:: PAGE EXTRACT
How to Use Leaflet to Promote Your Business

Leaflets can be a very reasonable way of passing on your message to potential customers, particularly if those customers are the end users, and leaflets can be distributed directly into their homes via their letterboxes. As with mailshots, one must accept that the take-up rate can be low.

This distribution could be done by hand, by post or even as inserts in special interest magazines.

The first method is obviously the cheapest. It is a job one could do oneself, or perhaps by cajoling members of the family into helping. Perhaps your friendly newsagent could be persuaded to allow the paperboys and girls to deliver your leaflets with (not in) the papers, to give a blanket, non-selective, coverage.

Post would involve more expense. A wider geographical area could be covered, especially if you were doing a selective distribution and trying to target the right type of firm or , household. Mailguide A Comprehensive Guide to Royal Mail Services is available at your local library or from FREEPOST, Royal London House, 22 Finsbury Square, London EC2A 1NL.

Inserting your leaflet into specialist publications could be another way of achieving a selective distribution – the cost might be comparable with that of a direct postal distribution, so could be worth looking into.

But what of the leaflet itself? Like the mailshot, there is only a short time to get your message across – between the letterbox and the waste bin! This means that the techniques you use in compiling your leaflet must gain the immediate attention of the recipient (AIDA applies in this situation, too), and be relevant to the product or service you want to sell – and do not forget, that is why you are doing the exercise.
::::
Retype the passage of the leaflet guide starting with "How to Use Leaflet" and going on through "blanket, non-selective, coverage.", keeping every word and mark unchanged.
:: RECORDS SHOWN
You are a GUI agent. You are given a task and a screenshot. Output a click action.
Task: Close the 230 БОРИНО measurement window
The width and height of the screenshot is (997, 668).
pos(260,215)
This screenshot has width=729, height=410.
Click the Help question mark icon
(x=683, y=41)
::::
:: RECORDS SHOWN
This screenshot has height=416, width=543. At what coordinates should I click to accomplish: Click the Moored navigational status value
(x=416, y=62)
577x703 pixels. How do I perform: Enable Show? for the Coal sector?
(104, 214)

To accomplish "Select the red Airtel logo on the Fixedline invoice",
::::
(ANSWER IN FULL)
How to Use Leaflet to Promote Your Business

Leaflets can be a very reasonable way of passing on your message to potential customers, particularly if those customers are the end users, and leaflets can be distributed directly into their homes via their letterboxes. As with mailshots, one must accept that the take-up rate can be low.

This distribution could be done by hand, by post or even as inserts in special interest magazines.

The first method is obviously the cheapest. It is a job one could do oneself, or perhaps by cajoling members of the family into helping. Perhaps your friendly newsagent could be persuaded to allow the paperboys and girls to deliver your leaflets with (not in) the papers, to give a blanket, non-selective, coverage.